Collection entries:
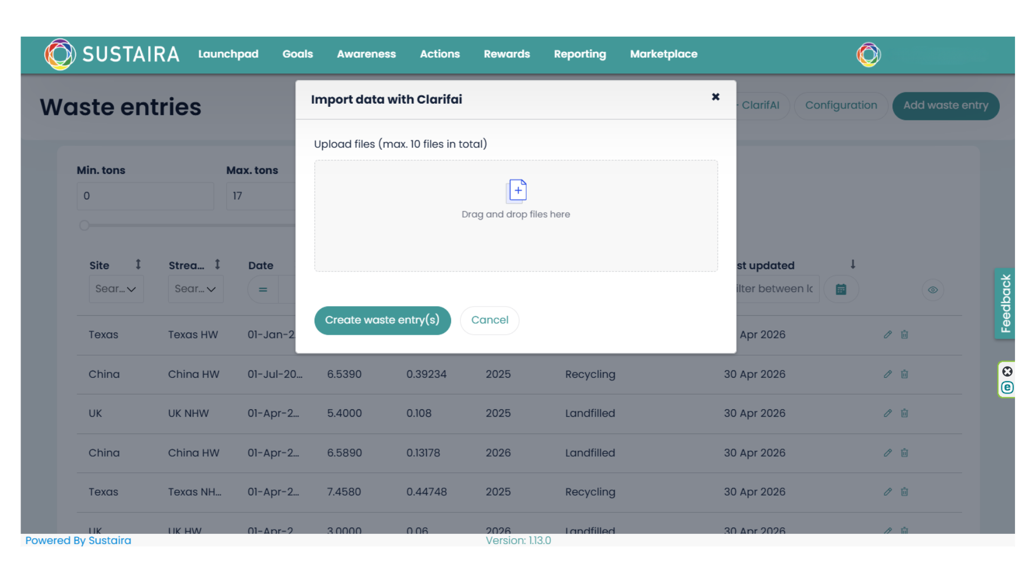Close the Import data with Clarifai dialog

click(x=715, y=97)
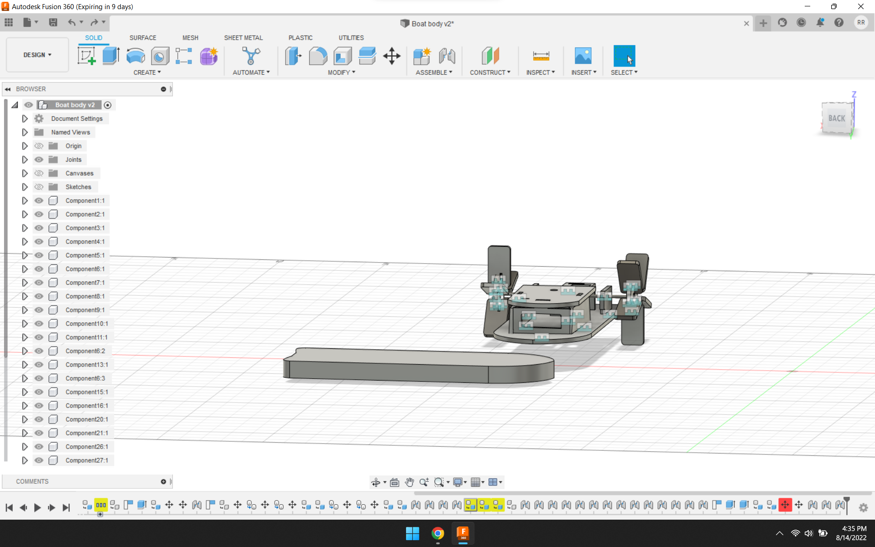Start a Joint using the Assemble joint icon
Screen dimensions: 875x547
pyautogui.click(x=447, y=56)
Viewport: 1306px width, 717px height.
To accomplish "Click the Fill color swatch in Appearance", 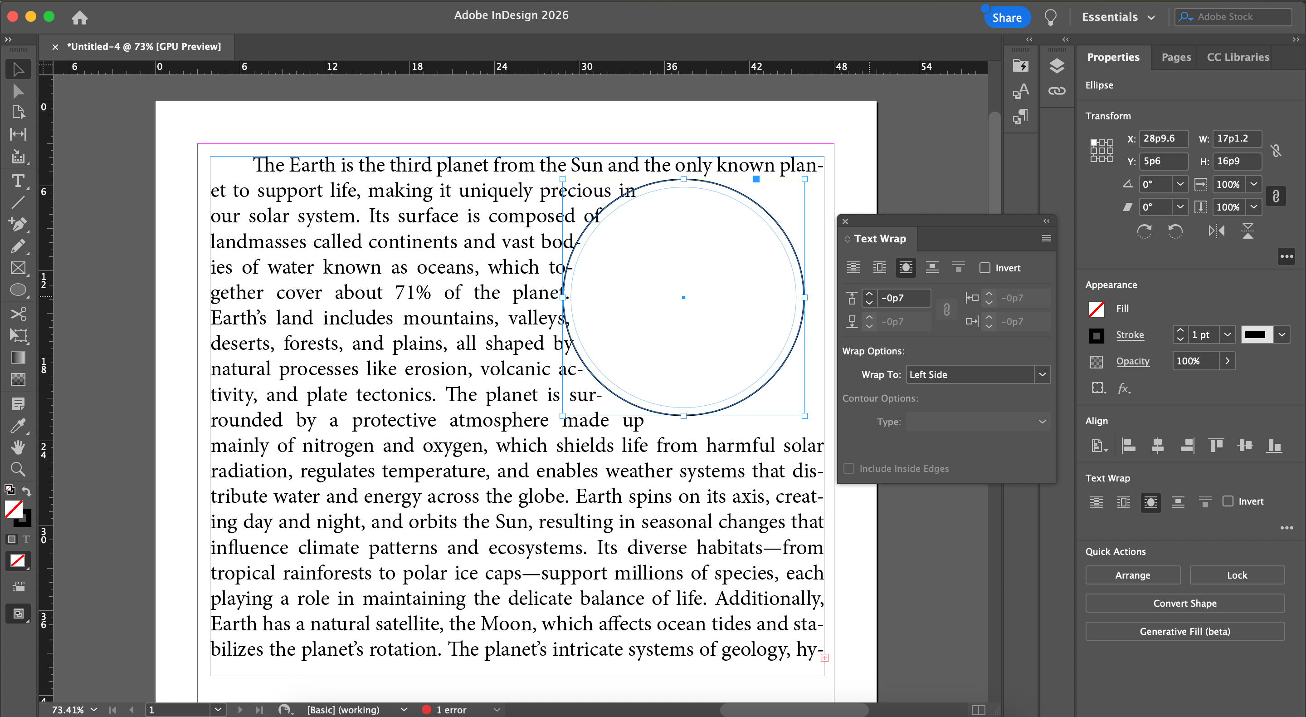I will [1097, 309].
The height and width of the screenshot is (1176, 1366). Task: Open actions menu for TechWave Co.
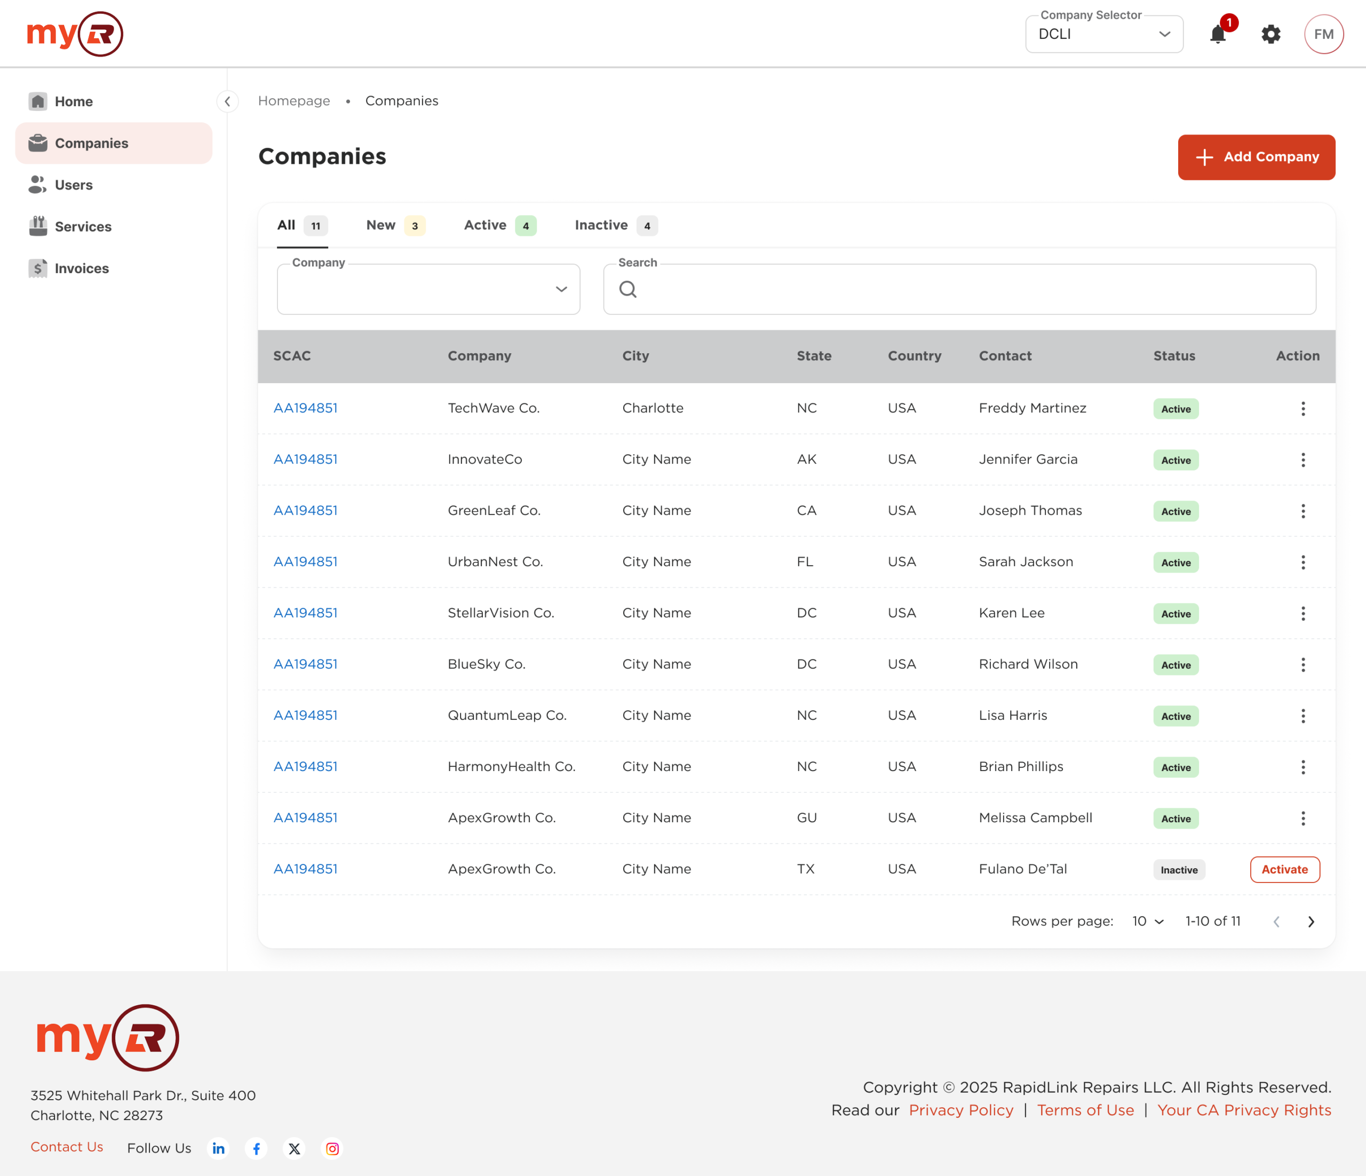pos(1303,409)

# Work instructions
The copy should hold exactly the lines from the one containing "The height and" through the final line of the records above, both ends included, and no picture.

# Task output
The height and width of the screenshot is (1176, 1366). Task: Open actions menu for TechWave Co.
pos(1303,409)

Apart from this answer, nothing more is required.